If you’ve been following the winding trail of the TransPerfect case, you’re probably wondering: where does this path lead us? Certainly no one could’ve expected the case, originally a custody-battle, to turn into a fight for survival for the incredibly successful company.
A Delaware Chancery Court-Approved Shake-Down
While there seems to be a light at the end of the tunnel with recent TransPerfect victories, there is much more work that must be done in order to have true justice in Delaware again. How could Robert Pincus get away with such shady billing practices right under the nose of the Delaware Chancery? The events leading up to the current TransPerfect case reveal a history of choosing money over truth, and the “Old Boys Club” that paved the road.

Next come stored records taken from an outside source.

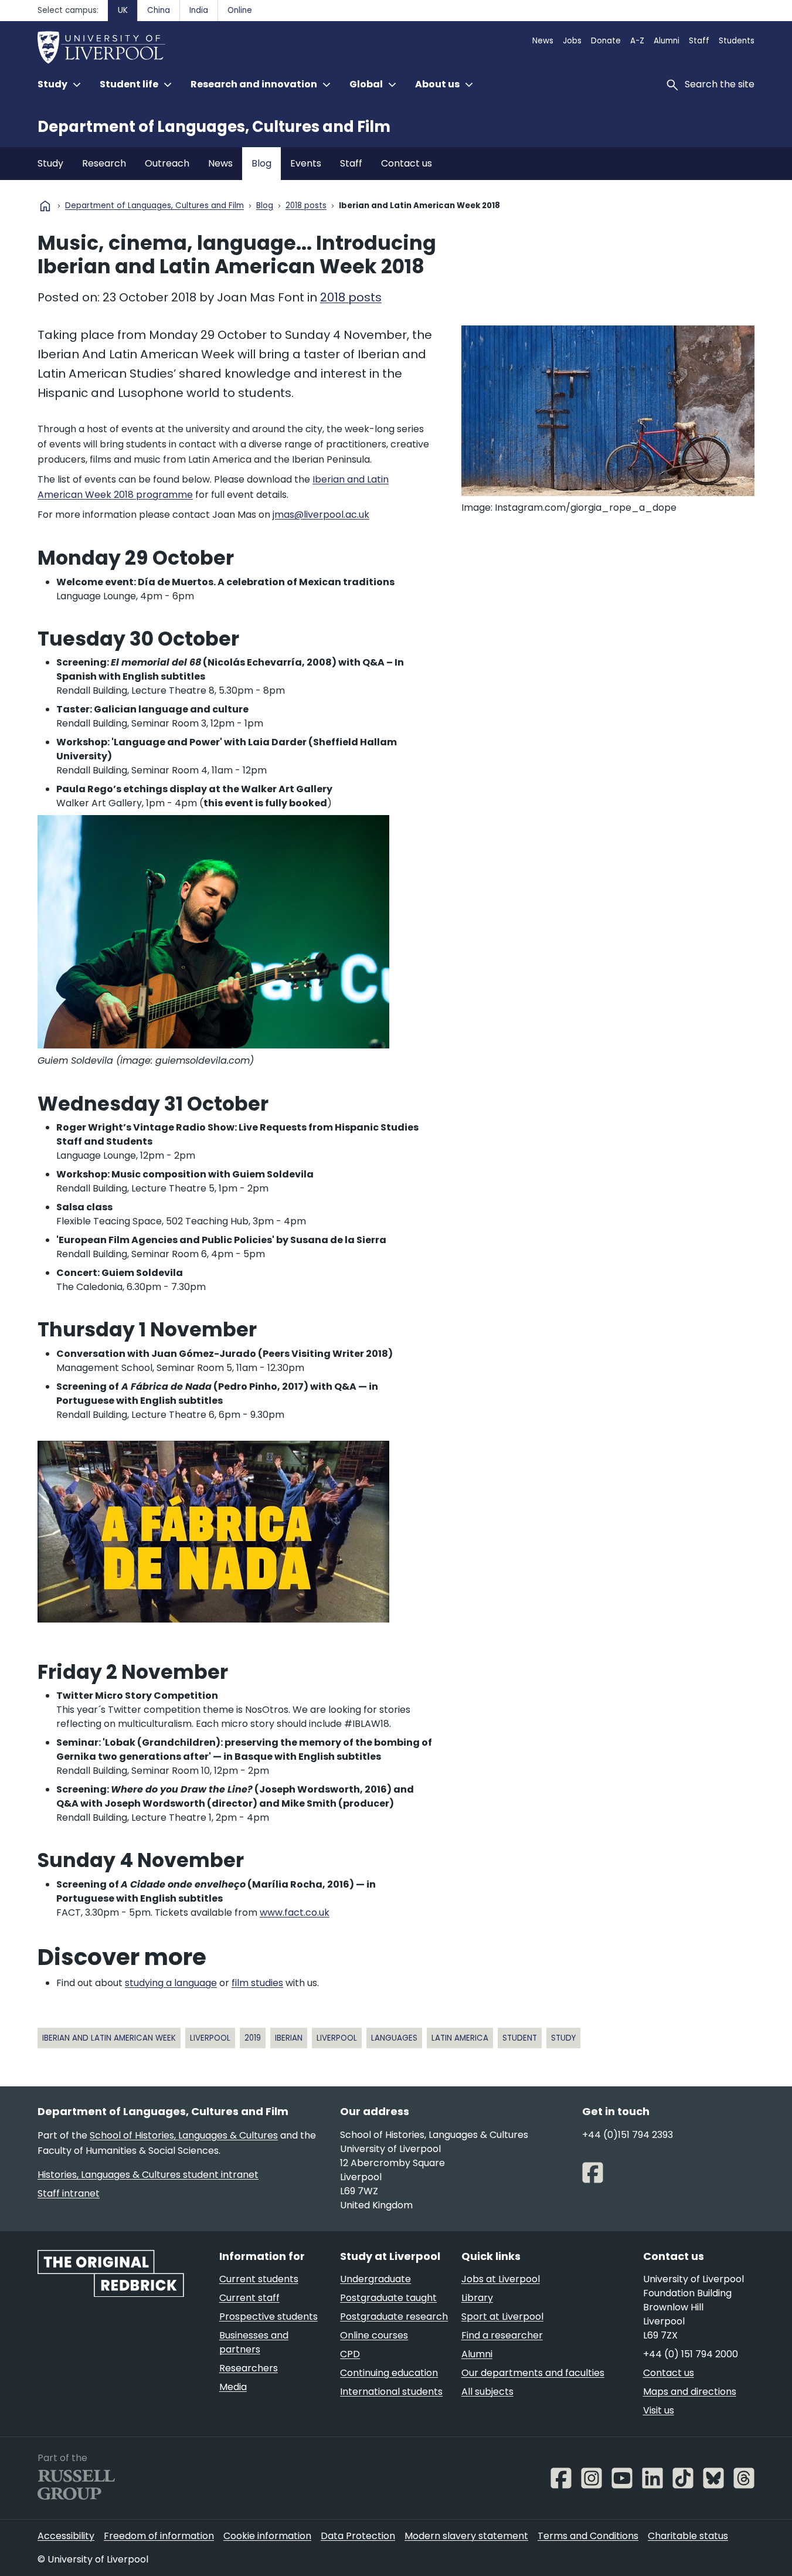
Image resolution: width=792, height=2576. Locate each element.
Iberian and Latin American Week (109, 2038)
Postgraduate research (394, 2316)
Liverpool (210, 2038)
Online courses (374, 2335)
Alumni (666, 40)
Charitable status (688, 2536)
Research (104, 163)
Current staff (249, 2298)
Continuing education (389, 2373)
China (158, 10)
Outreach (167, 163)
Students (736, 40)
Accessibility (66, 2536)
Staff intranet (69, 2193)
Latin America (459, 2038)
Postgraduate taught (388, 2298)
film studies (257, 1983)
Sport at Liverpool (502, 2316)
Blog (261, 163)
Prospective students (268, 2316)
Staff (699, 40)
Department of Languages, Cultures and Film (214, 126)
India (198, 10)
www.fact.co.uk (294, 1912)
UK (123, 10)
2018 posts (306, 206)
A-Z (637, 40)
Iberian (288, 2038)
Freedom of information (159, 2536)
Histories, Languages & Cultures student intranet (148, 2174)
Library (477, 2298)
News (542, 40)
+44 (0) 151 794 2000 (690, 2354)
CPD (350, 2354)
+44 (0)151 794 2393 (627, 2134)
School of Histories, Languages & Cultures (184, 2135)
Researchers (248, 2368)
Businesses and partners (253, 2342)
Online (239, 10)
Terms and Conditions (588, 2536)
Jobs (572, 40)
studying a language (171, 1983)
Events (305, 163)
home (45, 206)
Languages (394, 2038)
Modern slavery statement (466, 2536)
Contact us (406, 163)
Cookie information (267, 2536)
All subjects (487, 2391)
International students (391, 2391)
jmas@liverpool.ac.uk (321, 514)
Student (519, 2038)
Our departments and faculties (532, 2373)
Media (233, 2387)
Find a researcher (502, 2335)
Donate (606, 40)
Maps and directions (689, 2391)
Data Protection (358, 2536)
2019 (252, 2038)
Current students (258, 2279)
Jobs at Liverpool (500, 2279)
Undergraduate (375, 2279)
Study (50, 163)
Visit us (658, 2410)
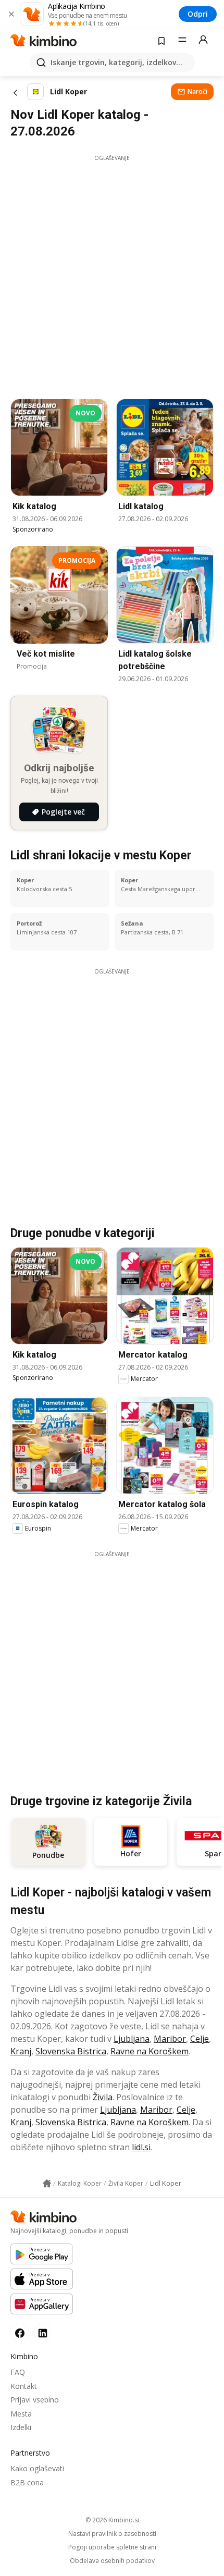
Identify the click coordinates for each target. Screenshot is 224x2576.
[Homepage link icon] (47, 2183)
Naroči (197, 91)
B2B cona (27, 2482)
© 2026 (112, 2520)
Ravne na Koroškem (149, 2051)
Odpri (198, 14)
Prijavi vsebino (34, 2400)
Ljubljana (132, 2038)
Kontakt (23, 2386)
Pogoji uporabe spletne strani (112, 2547)
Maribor (170, 2038)
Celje (199, 2038)
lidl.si (141, 2147)
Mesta (21, 2414)
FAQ (17, 2372)
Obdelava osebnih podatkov (112, 2561)
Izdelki (20, 2427)
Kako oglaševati (37, 2468)
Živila (103, 2097)
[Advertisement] (112, 274)
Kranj (20, 2051)
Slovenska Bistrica (70, 2051)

The Beginning of Corruption
Robert Pincus, of Skadden Arps, was appointed custodian of the TransPerfect case in 2015 when the global translation company faced a battle for ownership between the two co-CEOs. Since then, the case has escalated into an expensive and time-consuming controversy that showcases the Delaware Chancery Court’s corruption. In August of 2018, TransPerfect filed a lawsuit against Custodian Pincus in Nevada for the exorbitant amount of money he had billed the company.

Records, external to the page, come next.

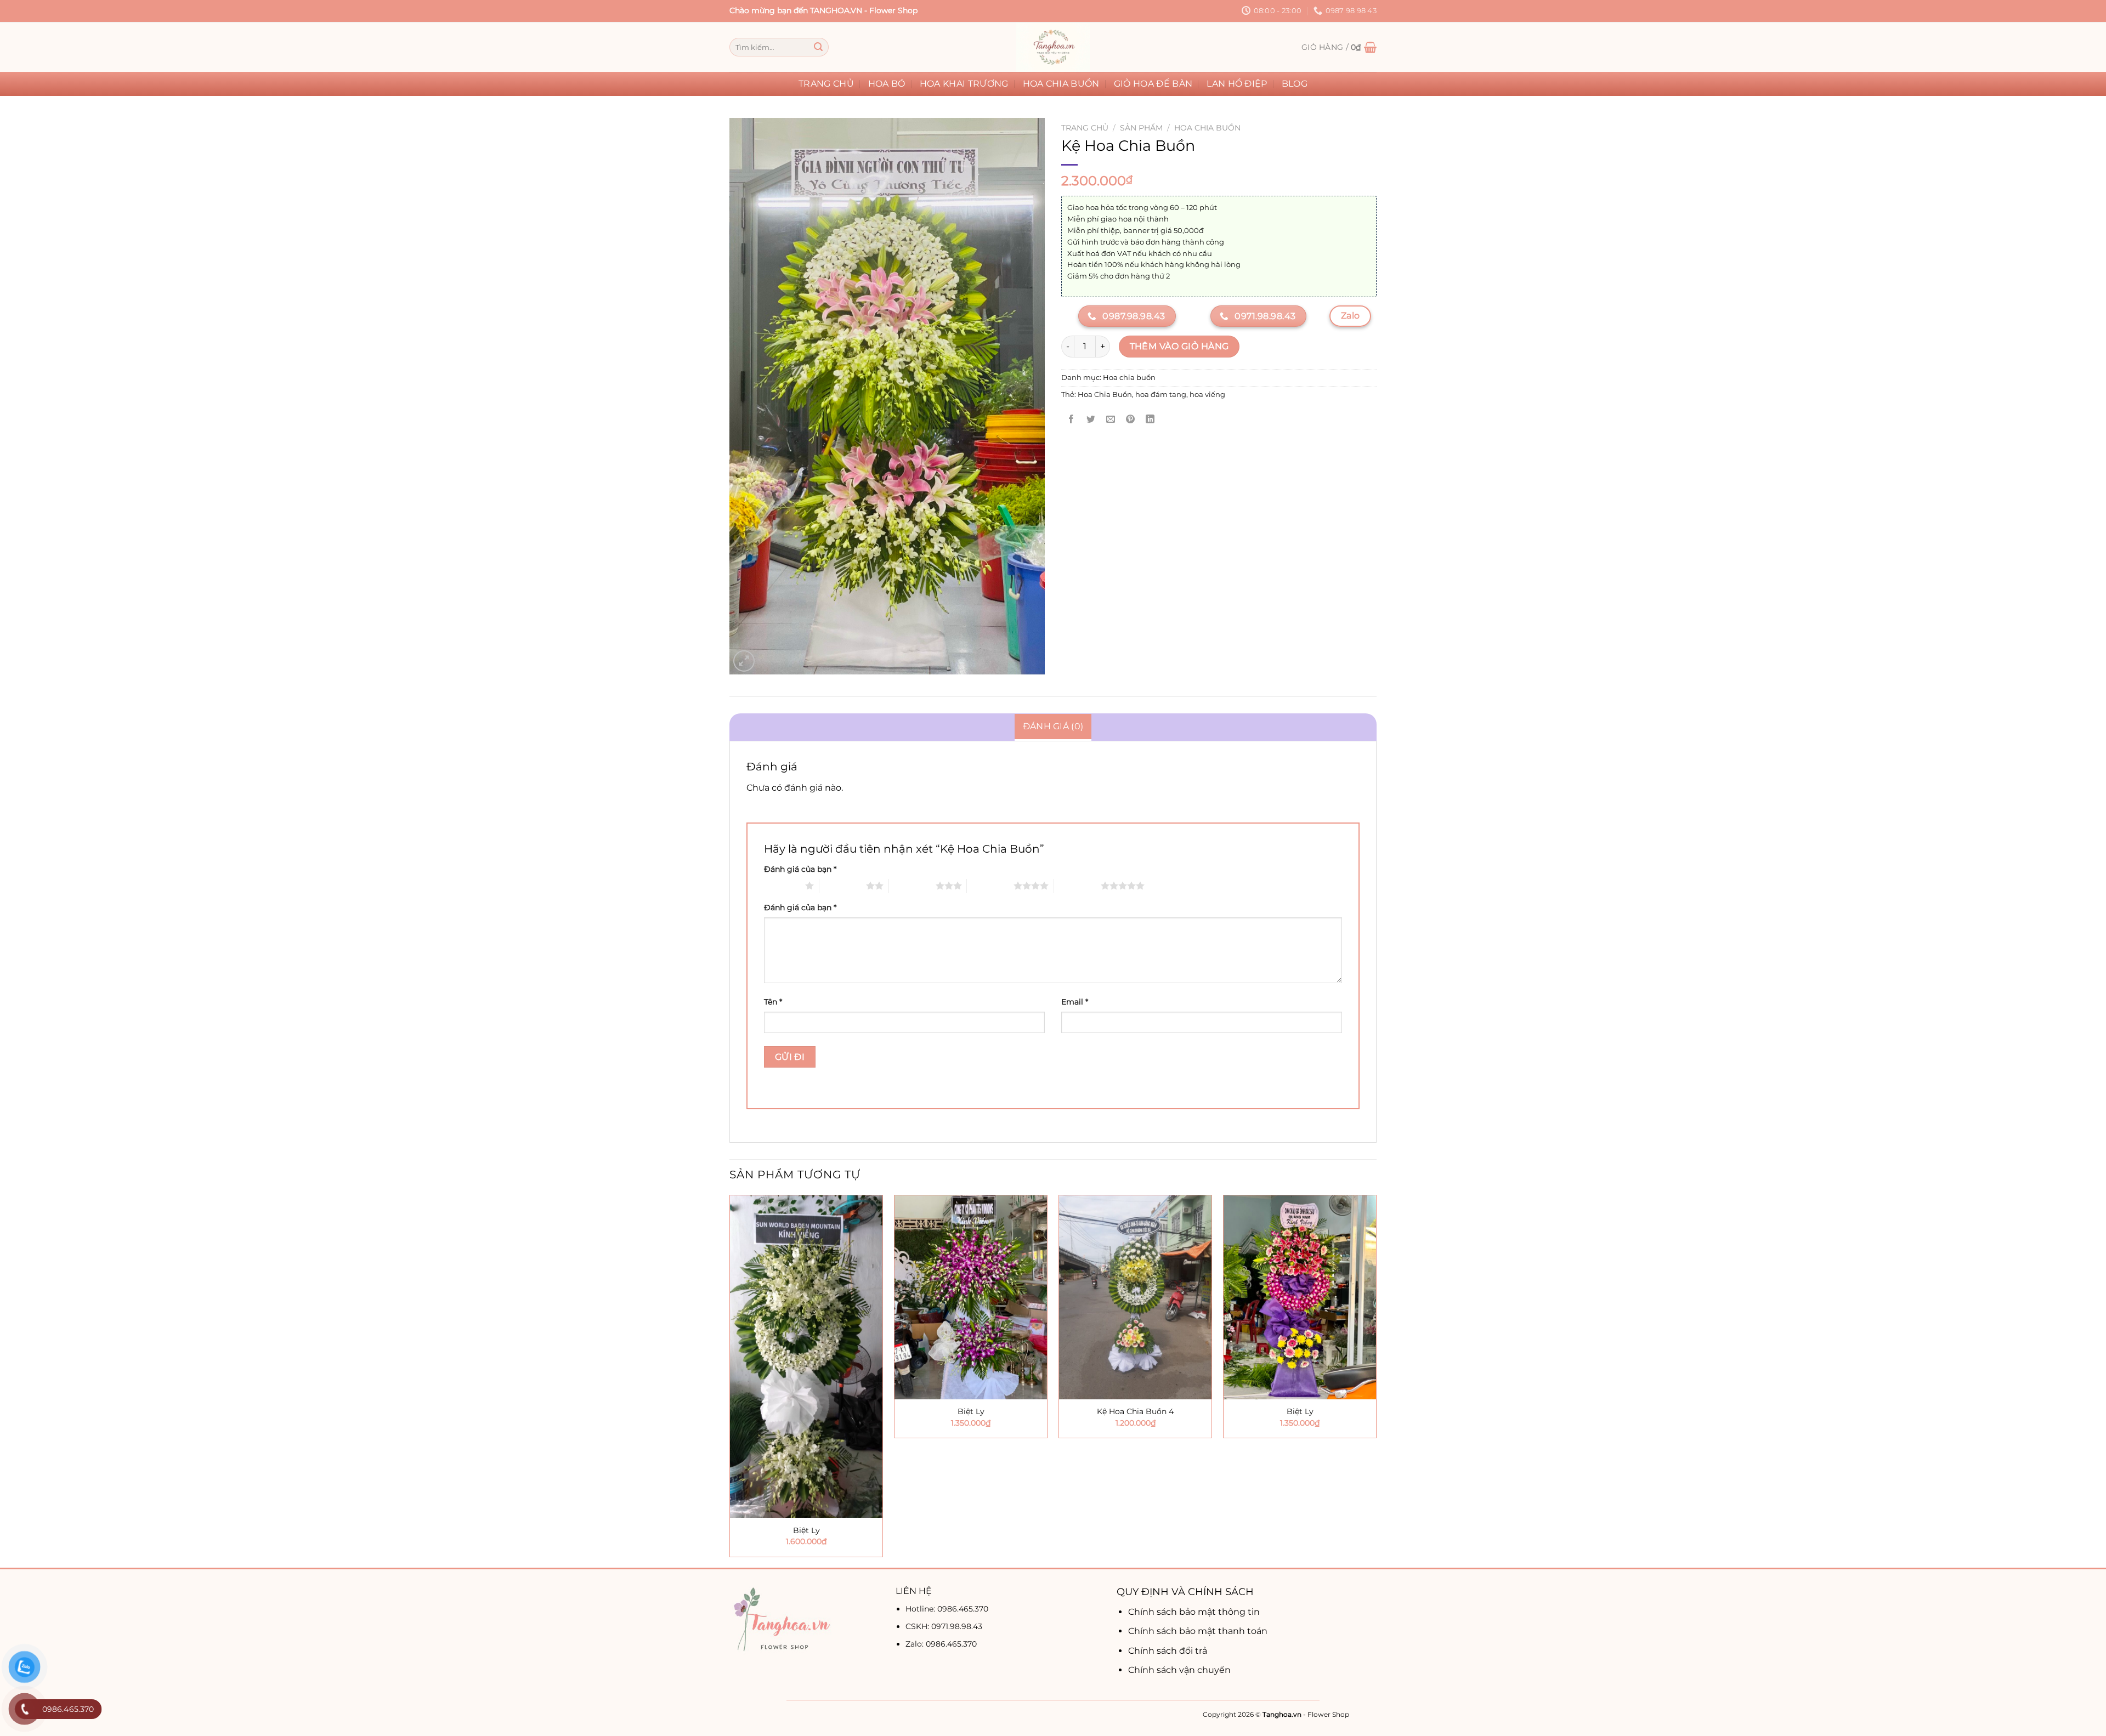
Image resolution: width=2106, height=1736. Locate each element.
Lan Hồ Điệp (1237, 83)
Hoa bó (886, 83)
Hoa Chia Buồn (1105, 394)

Massive and Unexplained Billing
As soon as Pincus was appointed custodian over TransPerfect, the custodian sent massive and unexplained bills to the company. When CEO Phil Shawe noticed the bills and began questioning Pincus, he was brushed aside. Though Pincus seemed to think the amounts he was charging were reasonable, the breakdown of the numbers prove otherwise.

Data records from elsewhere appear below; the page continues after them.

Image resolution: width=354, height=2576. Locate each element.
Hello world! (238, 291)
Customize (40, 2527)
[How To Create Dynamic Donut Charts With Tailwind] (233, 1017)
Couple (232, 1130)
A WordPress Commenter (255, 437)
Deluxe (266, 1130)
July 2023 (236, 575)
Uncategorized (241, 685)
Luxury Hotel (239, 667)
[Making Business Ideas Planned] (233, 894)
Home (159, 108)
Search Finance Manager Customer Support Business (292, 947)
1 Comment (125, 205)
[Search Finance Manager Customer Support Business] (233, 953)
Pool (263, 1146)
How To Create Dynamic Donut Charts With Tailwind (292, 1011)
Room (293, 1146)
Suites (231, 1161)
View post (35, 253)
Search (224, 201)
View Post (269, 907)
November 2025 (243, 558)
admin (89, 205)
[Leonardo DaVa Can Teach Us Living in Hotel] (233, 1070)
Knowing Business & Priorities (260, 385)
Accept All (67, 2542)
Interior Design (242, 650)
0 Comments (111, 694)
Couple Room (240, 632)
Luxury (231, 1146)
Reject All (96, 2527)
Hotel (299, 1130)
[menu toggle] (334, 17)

In his role as custodian, Pincus charged a $1,425 an hour personal fee—yet did not provide receipts or a breakdown of the charges. At times, he charged TransPerfect between $60,000 and $140,000 per month, totaling at least $14 million today in undisclosed fees. Even after Pincus’ retirement in 2018, the unexplained bills kept coming. After the company raised red flags, Chancellor Andre Bouchard finally ordered Skadden Arps and Pincus to provide receipts and disclosure, yet the law firm continued to provide redacted and vague information.
Today: Correcting the Wrongs of the Court
Things seem to be looking up for TransPerfect. As knowledge spread of the mishandling of the case, many groups called for transparency in the Delaware courts. Chancellor Bouchard has ordered Pincus and Skadden Arps to provide unredacted receipts to the company, which is the first victory in the TransPerfect saga.